If the second Anthology was supposed to represent "the days of dash and daring", then this one, presumably, represents the days of fluff and farewell.

In covering the post-Pepper period of the White Album, Abbey Road and Let It Be, the package offers the out-takes and omissions from, respectively, their most patchily self-indulgent LP; the LP on which the production gloss is most at odds with the triviality of much of the material; and the LP which was so poor the band themselves baulked at releasing it for a year. Considering the Beatles' fractiousness by this point, Anthology 3 makes for a sorry contrast with its predecessors.

It's an almost classic final-act debacle, given some coherence, oddly enough, by the condition of the White Album out-takes. Much of the material for that LP was written while the group were with the Maharishi at Rishikesh, where the lack of electricity had thrown them back on to their basic acoustic guitar skills; many of the subsequent home and studio run-throughs collected here were initially presented in that manner, giving the first disc of this collection something of the feel of a Beatles folk-rock album.

Were it not for George Harrison's eventual maturity as a songwriter, Abbey Road would have ended up the archetypal polished turd: aside from his "Something" and "Here Comes the Sun"- the latter not present here - the album featured only one substantial song (Lennon's "Come Together") adrift in a sea of inconsequential fragments buffed to a specious shine by the sure hand of George Martin. Without that veneer, none of the rehearsals included here passes muster.

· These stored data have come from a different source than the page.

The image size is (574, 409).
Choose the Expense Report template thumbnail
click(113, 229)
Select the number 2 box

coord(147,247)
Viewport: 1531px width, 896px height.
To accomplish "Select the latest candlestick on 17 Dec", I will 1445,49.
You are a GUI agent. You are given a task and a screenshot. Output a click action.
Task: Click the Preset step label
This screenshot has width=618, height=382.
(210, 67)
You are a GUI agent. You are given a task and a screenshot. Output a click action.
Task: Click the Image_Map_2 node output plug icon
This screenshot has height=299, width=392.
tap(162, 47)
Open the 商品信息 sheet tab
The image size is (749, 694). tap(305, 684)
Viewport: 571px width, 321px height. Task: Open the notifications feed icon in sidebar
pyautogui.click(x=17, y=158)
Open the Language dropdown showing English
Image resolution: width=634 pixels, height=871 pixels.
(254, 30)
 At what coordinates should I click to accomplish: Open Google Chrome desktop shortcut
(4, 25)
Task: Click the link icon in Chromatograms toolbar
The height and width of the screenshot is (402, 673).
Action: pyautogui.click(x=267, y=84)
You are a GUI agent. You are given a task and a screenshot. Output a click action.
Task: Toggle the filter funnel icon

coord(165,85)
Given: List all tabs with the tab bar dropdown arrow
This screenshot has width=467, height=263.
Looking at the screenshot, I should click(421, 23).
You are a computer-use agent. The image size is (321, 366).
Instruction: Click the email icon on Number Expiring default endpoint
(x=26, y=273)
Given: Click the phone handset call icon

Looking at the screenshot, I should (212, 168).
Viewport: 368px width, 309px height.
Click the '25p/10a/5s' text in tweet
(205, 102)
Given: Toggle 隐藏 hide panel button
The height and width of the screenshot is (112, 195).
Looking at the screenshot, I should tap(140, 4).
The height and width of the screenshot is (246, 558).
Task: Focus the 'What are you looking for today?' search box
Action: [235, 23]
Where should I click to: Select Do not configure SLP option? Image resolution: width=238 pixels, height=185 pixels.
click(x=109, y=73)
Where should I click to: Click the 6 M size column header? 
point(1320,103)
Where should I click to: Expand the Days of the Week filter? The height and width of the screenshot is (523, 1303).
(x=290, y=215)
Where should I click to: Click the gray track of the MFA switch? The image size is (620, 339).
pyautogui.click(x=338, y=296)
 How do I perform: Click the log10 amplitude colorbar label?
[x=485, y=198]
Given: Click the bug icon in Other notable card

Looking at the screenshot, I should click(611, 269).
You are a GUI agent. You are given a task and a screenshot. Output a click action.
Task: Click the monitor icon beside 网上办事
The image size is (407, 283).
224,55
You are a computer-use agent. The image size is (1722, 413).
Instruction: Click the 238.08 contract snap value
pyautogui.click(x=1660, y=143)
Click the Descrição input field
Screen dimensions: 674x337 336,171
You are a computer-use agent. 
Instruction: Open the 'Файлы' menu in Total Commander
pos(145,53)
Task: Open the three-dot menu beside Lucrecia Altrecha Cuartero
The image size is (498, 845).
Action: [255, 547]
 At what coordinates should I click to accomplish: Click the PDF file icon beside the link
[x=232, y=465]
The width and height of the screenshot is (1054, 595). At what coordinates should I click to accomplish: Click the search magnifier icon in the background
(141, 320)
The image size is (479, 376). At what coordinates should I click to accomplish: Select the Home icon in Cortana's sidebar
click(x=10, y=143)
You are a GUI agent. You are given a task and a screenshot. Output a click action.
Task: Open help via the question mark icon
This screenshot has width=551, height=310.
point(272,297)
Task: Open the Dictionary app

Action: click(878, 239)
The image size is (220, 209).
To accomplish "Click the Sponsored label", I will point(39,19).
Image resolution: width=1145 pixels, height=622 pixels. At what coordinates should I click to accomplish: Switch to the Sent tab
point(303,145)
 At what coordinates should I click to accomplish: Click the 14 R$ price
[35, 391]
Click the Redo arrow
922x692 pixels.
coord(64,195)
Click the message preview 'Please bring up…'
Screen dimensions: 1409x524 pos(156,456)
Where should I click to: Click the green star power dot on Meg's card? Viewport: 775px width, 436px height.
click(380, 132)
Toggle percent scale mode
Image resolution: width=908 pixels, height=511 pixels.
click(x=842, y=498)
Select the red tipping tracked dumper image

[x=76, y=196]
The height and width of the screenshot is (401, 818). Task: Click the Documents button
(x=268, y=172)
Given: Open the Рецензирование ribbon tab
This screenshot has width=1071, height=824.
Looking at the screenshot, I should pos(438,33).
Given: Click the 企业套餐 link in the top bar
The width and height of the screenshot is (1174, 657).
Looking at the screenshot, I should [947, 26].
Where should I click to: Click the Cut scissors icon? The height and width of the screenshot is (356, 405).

There are, of course, a few previously unreleased tracks - demo versions of "Step Inside Love" and "Come And Get It"- of which the most significant is Lennon's "What's the New Mary Jane", a naive, stumbling piano number that dissolves into a musique concrete collage of surprising gentleness. Apart from that, it's pretty slim pickings hereabouts.

VARIOUS ARTISTS

Headz 2

Mo' Wax 061/062

Upping the ante considerably from their original Headz compilation, Mo' Wax here offer two double-CDs of contemporary computer-groove instrumentals. It's a staggering set, brimful of diverse vitality, and constitutes the best one-off snapshot of where the whole dance/ techno/ ambient/ trip- hop/ jungle scene is at. In particular, it profits from not being end- to-end jungle, while the trip-hop cuts gain in depth from being set alongside the virtuoso turntable scratching of DJ Krush, the ramshackle hip-hop grooves of the Beastie Boys, and the post-rock rumblings of Tortoise. The standout track of the 54, for me, is Grantsby's eerie, evocative "It's Coming", in which a particularly cinematic sample and trumpet phrase are put through various studio blenders and driven along on a succession of breakbeats, making smooth transitions between driving rhythms and crepuscular, dockside moods.

CHUCK D

Autobiography of Mistachuck

Mercury 532 944-2

The last few Public Enemy LPs have seen Chuck D re-aligning his bomb- sight from its former lock on white-devil oppressors towards the self- deluding, criminal worldview that helps hold black Americans back from complete emancipation. So too here: this album is saturated with enough anti-gangsta diatribes and general moral righteousness to get Chuck adopted as Bob Dole's running mate.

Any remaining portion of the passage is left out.